Monsieur Pouyanné, vous êtes devenu ensuite président-directeur général (PDG) du groupe en 2015. Vous avez fait vos classes dans ce groupe et vous en connaissez tout. C'est très précieux pour nous de vous accueillir aujourd'hui. Aussi est-ce avec plaisir et un grand d'intérêt que je vous salue. Je sais que certains aspects de votre action ont suscité des polémiques. Celles-ci doivent donner lieu à des débats peut-être, mais certainement pas à des mises en cause personnelles. Je compte sur le civisme et la courtoisie de mes collègues pour que cette audition se déroule dans de très bonnes conditions.

Avant de vous laisser la parole, je dirais que j'ai le sentiment, aujourd'hui, d'interroger trois personnes à la fois.
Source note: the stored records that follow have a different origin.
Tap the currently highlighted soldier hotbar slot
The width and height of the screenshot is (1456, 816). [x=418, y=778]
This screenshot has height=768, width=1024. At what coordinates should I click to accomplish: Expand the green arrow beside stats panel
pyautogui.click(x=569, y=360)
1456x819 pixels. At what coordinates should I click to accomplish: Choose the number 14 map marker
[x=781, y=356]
Vous êtes d'abord, je l'ai dit, un serviteur de l'État et un citoyen, un citoyen particulièrement éclairé sur les questions énergétiques. Nous faisons face à un enjeu qui est celui de la transition énergétique, de la transition climatique, qui est sans doute le plus important de ceux auxquels nous serons confrontés à échéance d'une quarantaine d'années. Tout le monde ici en est conscient. Compte tenu de vos fonctions et de votre expérience, votre avis sur ces questions est particulièrement éclairé.

Alors que nous nous interrogeons sur la signification exacte de ce que nous devons faire, il serait intéressant de bénéficier de vos lumières pour nous éclairer sur les trois défis que nous vivons.
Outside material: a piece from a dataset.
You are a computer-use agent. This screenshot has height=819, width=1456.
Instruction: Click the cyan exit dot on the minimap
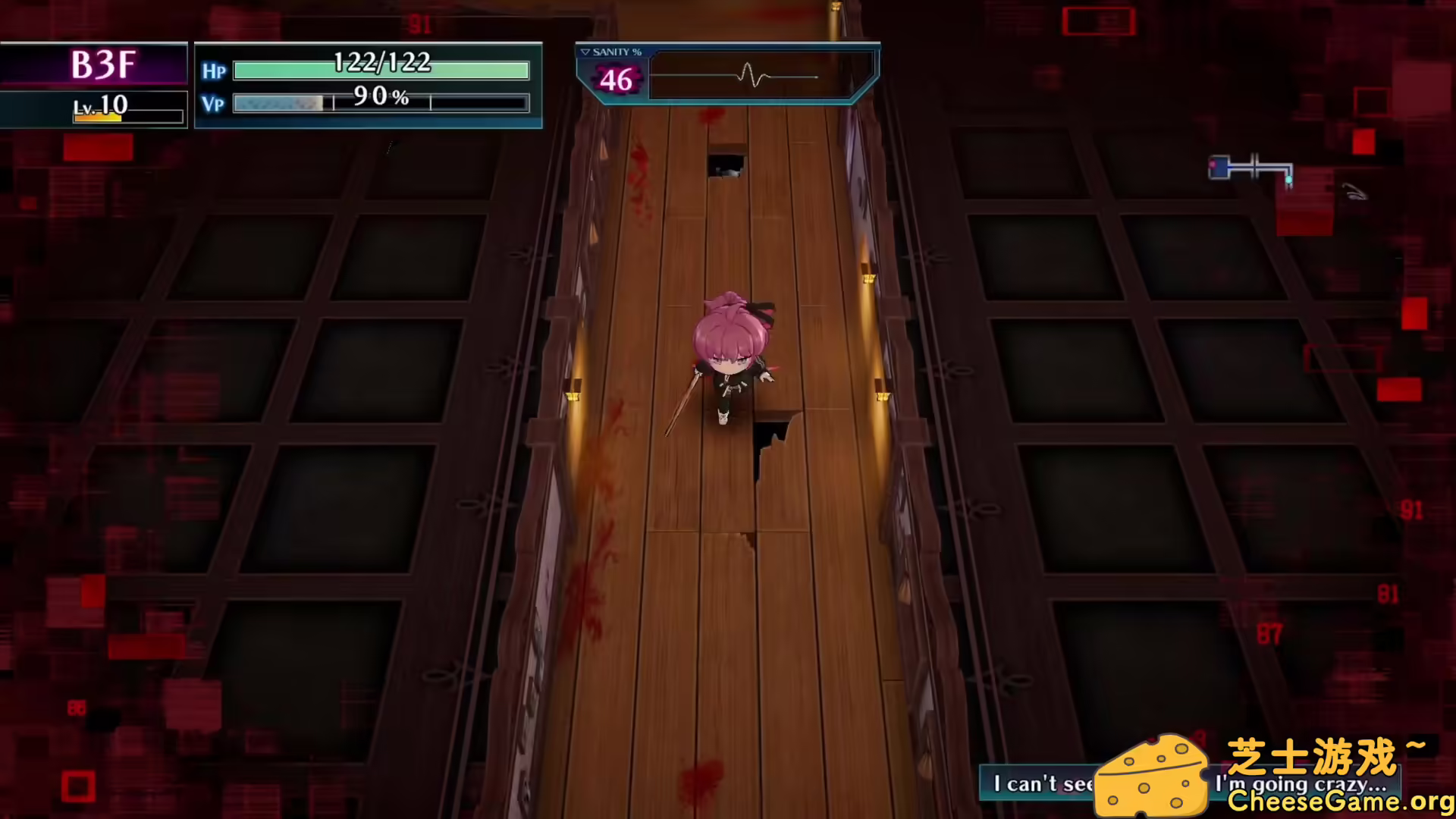pos(1288,180)
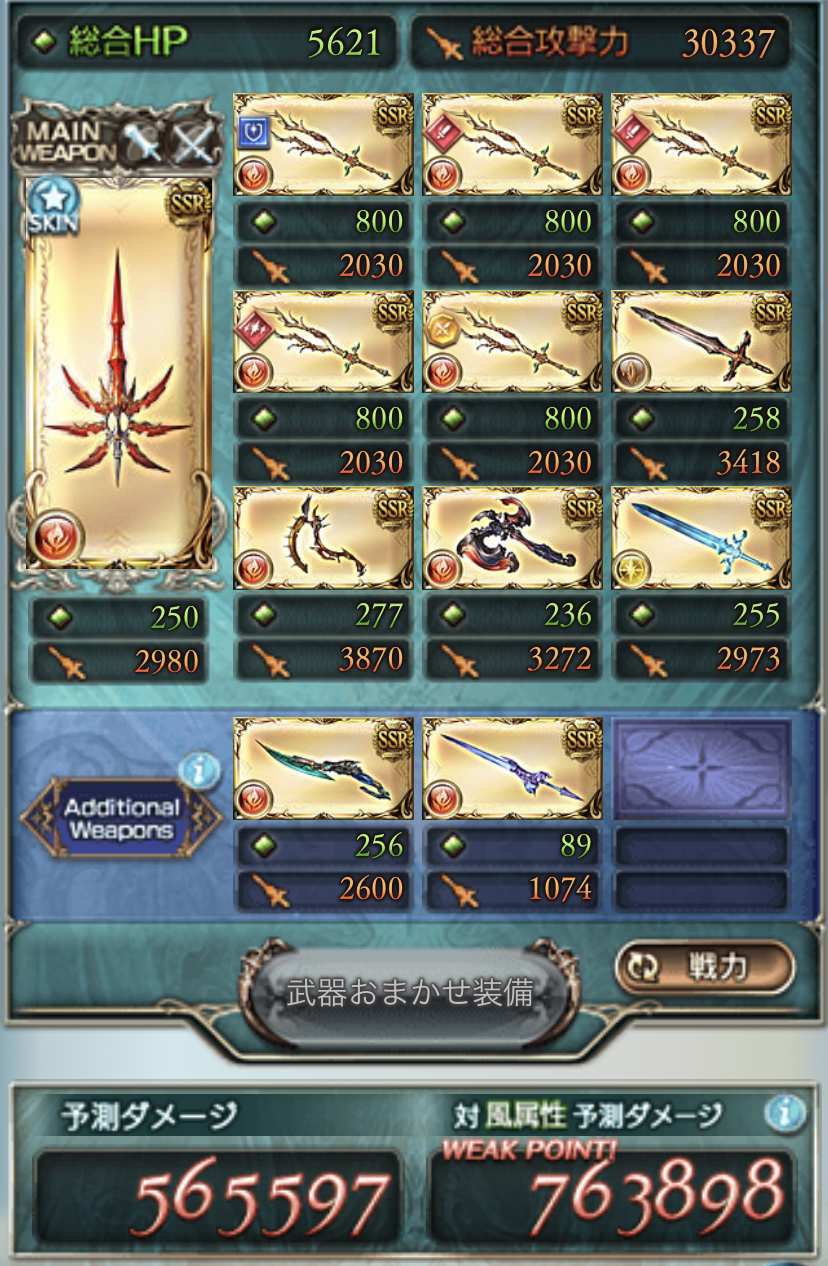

Le premier est le défi de la prévisibilité : nous ne savons absolument pas de quoi demain sera fait en matière de mix énergétique. À cet égard, nous sommes confrontés à un risque important, que j'appellerais le syndrome du Minitel : ne faisons-nous pas confiance à des technologies actuelles qui seront peut-être dépassées demain ? Si tel était le cas, nous aurions le regret d'avoir opéré de mauvais choix. Comment percevez-vous l'avenir de la situation énergétique ?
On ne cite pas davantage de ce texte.